Minister of Transportation Todd Stone,  is photographed in his office at the B.C. Legislature Tuesday June 12, 2013.

(Chad Hipolito for The Globe and Mail)

B.C. Transportation Minister suggests new carbon tax to mayors Add to ...

B.C.’s Transportation Minister appears to be warming up to the idea of a second carbon tax, one that would be levied in the Lower Mainland and fund the region’s transit expansion.

Todd Stone on Tuesday offered his formal response to a 10-year plan released earlier this month by the Mayors’ Council. The minister said the plan faces some significant funding gaps. He said the province will not fund the transit expansion through its provincial carbon-tax revenue – but said area mayors might want to consider a new regional carbon tax.

“A new regional carbon tax will be complex and costly to administer, making it important that the full spectrum of costs and economic impacts (for example, on motor fuels, home heating and industrial processes) are well understood by the residents who would need to vote on it through a referendum,” Mr. Stone wrote in a letter to the mayors.
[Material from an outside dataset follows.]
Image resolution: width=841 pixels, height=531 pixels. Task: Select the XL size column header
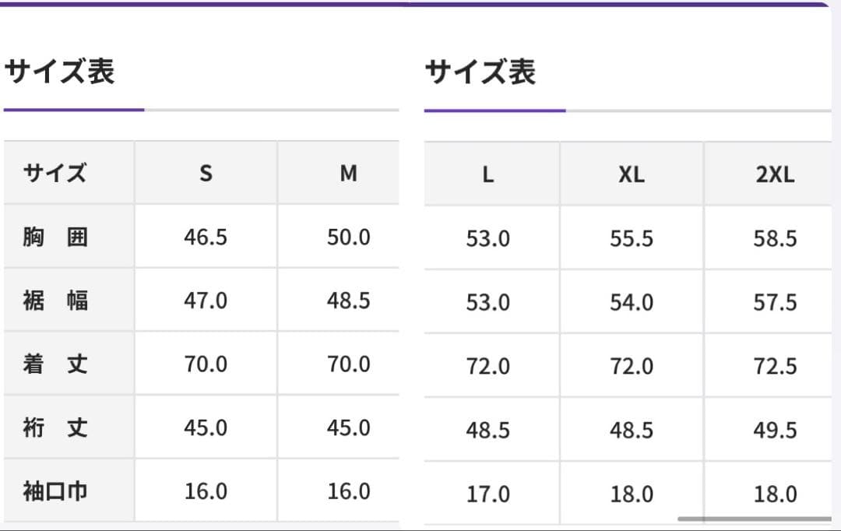(x=632, y=175)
“Should the Mayors’ Council confirm with me that a new regional carbon tax is its preferred funding option, the Province will work with the Mayors to undertake an assessment of administrative requirements for implementation.”
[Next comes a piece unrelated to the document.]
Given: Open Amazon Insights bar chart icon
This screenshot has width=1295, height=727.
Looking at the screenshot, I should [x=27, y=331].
Mr. Stone commended the mayors for highlighting the region’s transportation needs and priorities, but said their math did not add up. He said the plan for federal funding was flawed, because the mayors’ plan calls for $1.5-billion – more than is earmarked for the entire province through the Building Canada Fund.

Mr. Stone encouraged the Mayors’ Council to consider raising property taxes, saying such increases would not be subject to referendum. He said he looks forward to receiving further details on other potential funding options, such as mobility pricing – a plan to charge motorists based on the distance they drive.

The mayors have agreed to a sweeping $7.5-billion plan to improve transit over the next 10 years. The plan includes a subway for Vancouver, light rail for Surrey, rapid buses in other growing parts of the region and a new Pattullo Bridge.

The province had required the mayors to reach a consensus on a 10-year plan so that a regional referendum on funding sources could be held.

Mr. Stone said if a referendum is to be held this fall, he will need formal notification from the Mayors’ Council by July 15. If the plan is to hold a referendum next year instead, Mr. Stone said recommendations on a referendum question could wait until the fall.

Richard Walton, mayor of the District of North Vancouver and chair of the Mayors’ Council, said Mr. Stone’s letter and subsequent news conference came as something of a surprise and will be discussed by the mayors at a meeting Thursday. Mr. Walton said it only makes sense for provincial carbon-tax revenue to go toward funding transit, and he doesn’t plan to give up on that fight.

“The goal of the carbon tax, reducing carbon, is just completely synchronous with public transit funding and getting people out of cars,” he said. “Regardless of what the minister has said, we still believe it’s the best source.”

Mr. Walton acknowledged that it could be a challenge to get residents to vote in favour of the new regional carbon tax. He said the minister’s suggestion that the mayors consider raising property taxes shows the province is trying to get the municipalities to do the unpopular work.

Mr. Walton said it might be difficult for the mayors to meet the minister’s deadline for notification of the referendum. He reiterated that the mayors don’t agree with holding the referendum in the first place.

“We think it’s bad policy,” he said. “…The fact that it’s been thrown to a referendum is obviously frustrating.”